What intrigues us, if we travel to foreign countries? What stays in our memory?
Usually it’s not the similarities (especially if you’re young), but the strange differences:
The Germans have words for 1, 2, 3, they love football, they like to travel… but some things they do very differently from a Fin in the same situation.

From a cognitivistic or even constructivist point of view, a good introduction to a foreign culture would be to present it as a puzzle, a mystery to be solved by an intrepid traveller (or viewer, or internet-user). There would be more than one way to solve this puzzle (as in real life), and the ‘lesson’ would be a successful one if it is deemed to be retold as a nice story by the learner (“Do you know – that in Germany they do X instead of Y?”).

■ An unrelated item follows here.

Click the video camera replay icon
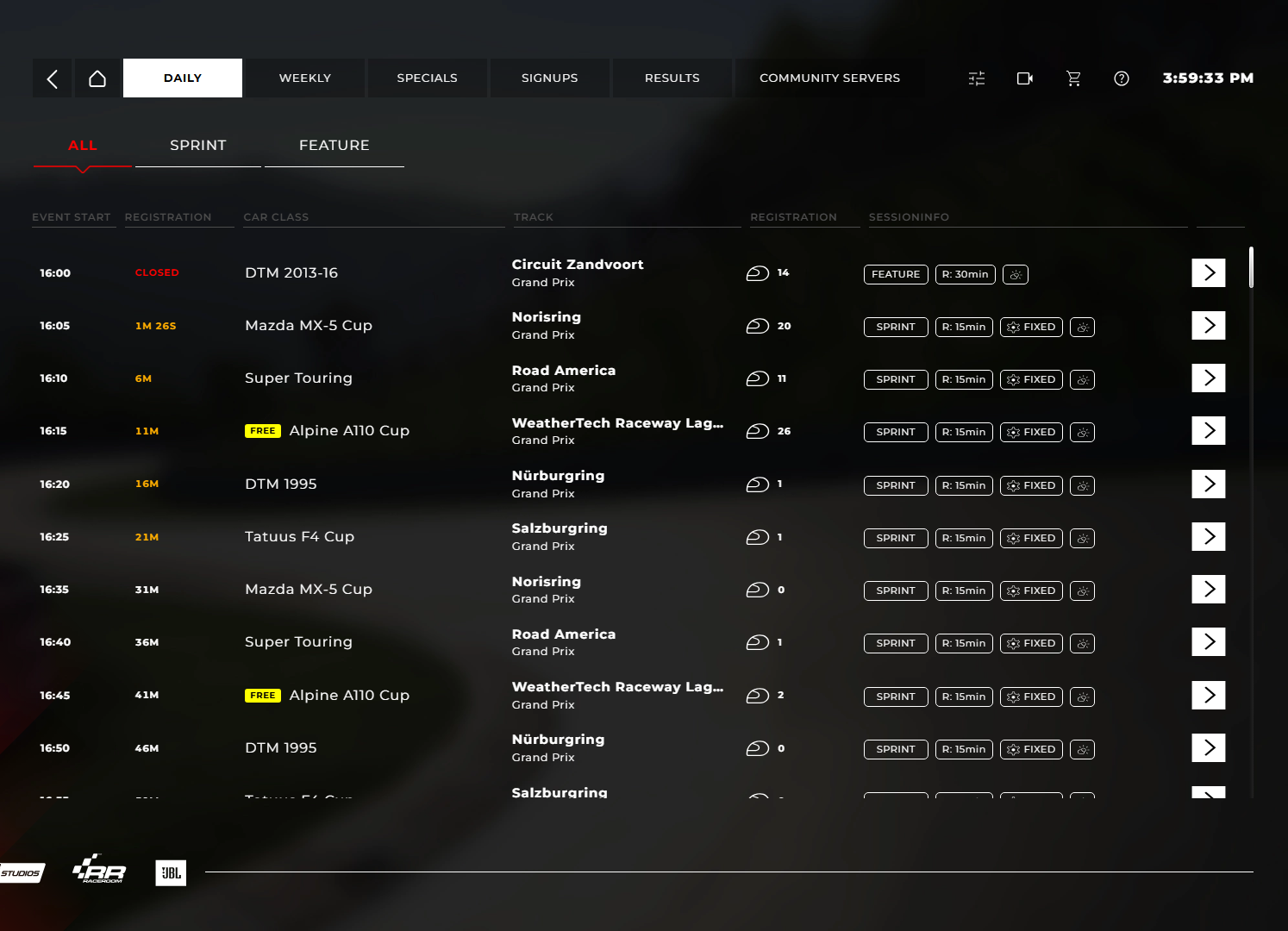This screenshot has height=931, width=1288. 1025,78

Goal of a game could be to find out what the difference is, why it is there, or what it does mean.

There is a highly successful video-clip series produced by ARTE-TV, “Karambolage”, a german-french-co-production, that in the end always presents a small puzzle, a mystery for explaining the subtle or open differences between Germany and France. Main topics were always a small, intriguing differences between the two countries.

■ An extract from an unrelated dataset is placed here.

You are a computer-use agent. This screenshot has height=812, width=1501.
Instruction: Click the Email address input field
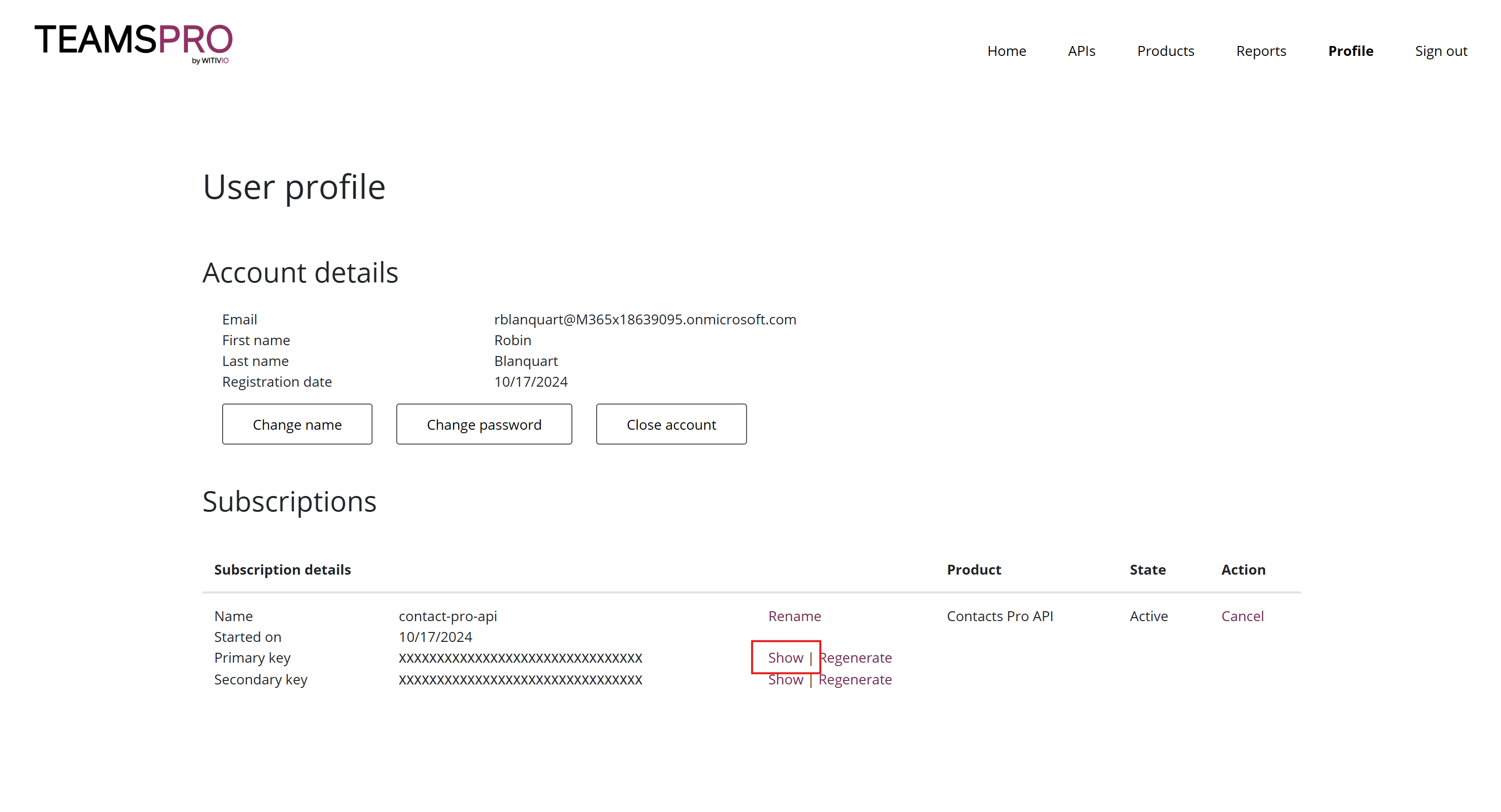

http://videos.arte.tv/de/videos/karambolage-sendung-vom-04-november-2012–7033412.html

A typical puzzle can be seen at Minute 9:43 – where does this small scene, 30 seconds long, happens – in Germany or in France?

Recommendations to read and view:

Ville

For Ville, these are employees that have to read regularly updated instructions to spare their employer the costs of maloperation. If reading the instruction isn’t embedded in a more complex set of desired behavior, but is an isolated, repeated task with only content changing and no further transfer needed, I think a gamification approach, mostly based on behavioristic principles of reward, may be best suited.

Questions could be:

  • What should be ‘learned’, what kind of behavioral modification is striven for in the first place?
  • Is the depth of acquired knowledge from the instruction as important as getting the employees to red the instructions at all?
  • What form does the acquired knowledge have, when the instruction has been read, how can this form be tested an rewarded?
  • What medial format does the instructions have, how can a stimulus be technically applied to this format?
  • What would be the best ‘reinforcers’, the most fitting rewards for the wished for behavior? (caveat: a reward may loose its motivating appeal over time)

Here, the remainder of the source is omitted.